“We just put our winter boots away…bring your mud boots.” That was my last phone conversation with someone in Galena, a village of 500 people, along the Yukon River in Interior Alaska. That was mid-April, 2012. I was to arrive on April 25, during breakup.

Galena, located 270 air miles west of Fairbanks, and accessible only by air or the Yukon River, is the largest Yukon-Koyukon village. In the early 1900s, Galena was established near an Athabascan Indian fish camp and became a supply point for nearby mines. In 1941-42, during WWII, Galena Air Force Station was built.

Why was I going to Galena? I’d spent two impressionable grade school years upriver in Tanana, a village which at that time had 300 people (today around 100.) I was curious about the other villages. I wanted to touch my past, reach back to those nostalgically remembered years, and see what was there now.

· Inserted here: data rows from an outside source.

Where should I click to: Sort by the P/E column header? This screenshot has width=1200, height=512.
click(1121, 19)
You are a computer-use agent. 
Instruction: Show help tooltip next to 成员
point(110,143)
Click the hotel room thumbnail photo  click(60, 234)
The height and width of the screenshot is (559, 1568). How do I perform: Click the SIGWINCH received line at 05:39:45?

My father, the Medical Officer in Charge (MOC) of the Tanana Public Health hospital had flown his J-3 and PA-14 Family Cruiser to make housecalls and medical field trips up and down the river, as well as to other parts of Interior Alaska. I’d listened to his stories, seen his Kodak pictures, watched his 8 mm movies, and delighted in souvenirs and gifts made of beads, woven grass, leather, and fur that he’d brought back from the Native people. He and my mother had a heart for the isolation and cultural adjustments of the missionary families. They’d pack us three kids into Dad’s plane and flown downriver to bring conversation, freshly baked cinnamon rolls, a book they’d just read, a puzzle or toy for the children, news from Outside (anywhere “outside” Alaska), and a listening ear. In those years, no one in Interior Alaska had a TV or telephone, much less internet connection. Communication was via one-way or two-way radio (often a single radio within a village, although additional possible contact if there was a CAA/FAA station in the village. The radio operators were usually the teacher, missionary, or innkeeper), mailed letter, a static-plagued radio station, a dog musher from another village, a bush pilot bringing a verbal account –or perhaps a newspaper or magazine.

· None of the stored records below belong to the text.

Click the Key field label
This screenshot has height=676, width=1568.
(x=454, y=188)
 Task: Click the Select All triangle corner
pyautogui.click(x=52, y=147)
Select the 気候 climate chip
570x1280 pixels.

Why had I specifically chosen Galena? I’d marketed my Alaska Unit Study Guide to Interior Distance Education o Alaska (IDEA) homeschoolers. IDEA was based in Galena, but served all of Alaska. I’d been to IDEA curriculum fairs in Soldotna, Kodiak, Anchorage, and Fairbanks. I’d called the office in Galena regarding invoices and purchase orders. Along the way, I learned about the Galena Interior Learning Academy (GILA) boarding school in Galena, which was one of three high school boarding schools in Alaska. Since I’d been sent to a boarding school when I was 15, I had empathy for boarding school students – oh – and knew the fun, too! The distinguishing characteristic of GILA is the vo-tech program which provides students the opportunity to graduate with a skill: cosmetology, auto mechanics, culinary, or aviation.  Since my Alaska Study Guide is based on my father’s stories in the book Prescription or Adventure: Bush Pilot Doctor (4th edition: Alaska Bush Pilot Doctor), which is filled with hunting drama, and medical emergencies, and flying mishaps, I recognized that the Guide would be a perfect fit for many of the students.

All in all, my reasons were the lures of exploring more of Alaska, stepping into mirages of my little girl world, marketing, and deliberate moving out of my comfort zone.

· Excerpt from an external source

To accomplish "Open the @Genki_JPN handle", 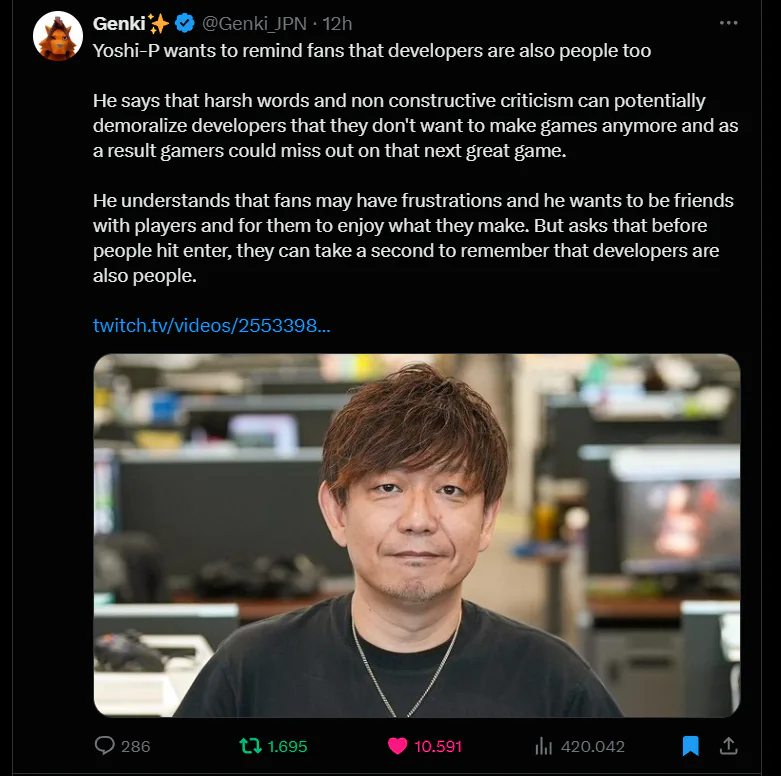I will 254,23.

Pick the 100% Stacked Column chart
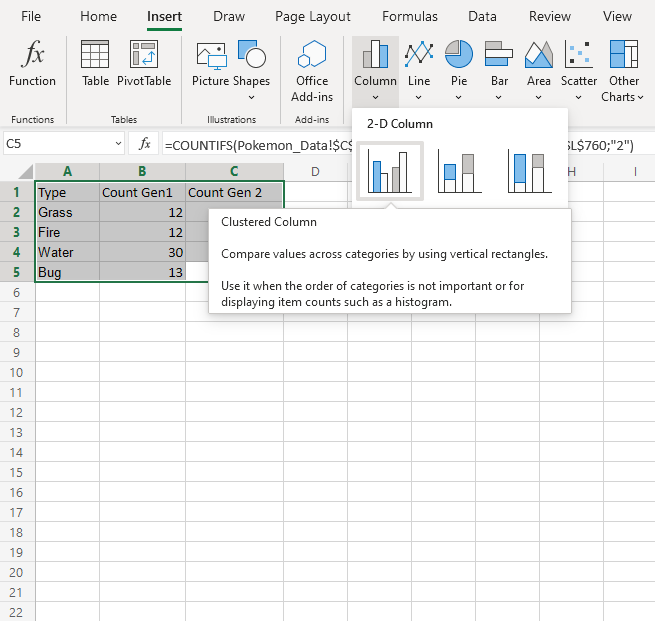click(530, 170)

My Comfort Zone: neat, tidy, clean, warm, predictable, known, advance planning, adults versus kids, an amount of control over my environment, discussed expectations when teaching/speaking/presenting.

I was headed for adventure all right. This was breakup time: a time when snow melts but the ground is still frozen; a time when daytime temperatures are warm and mud puddles enlarge by the minute. When night temperatures freeze and a layer of bubbled or rippled ice forms on these new lakes. Messy.

Advance planning? My emails had been blocked by the school internet security. The one phone call with a staff member had been disconnected. Why? Perhaps it bounced off the satellite the wrong way. I hadn’t made contact with the school until a week before I was to fly in. 

Prepared? I had my tall, black rubber boots and thick gray woolie socks.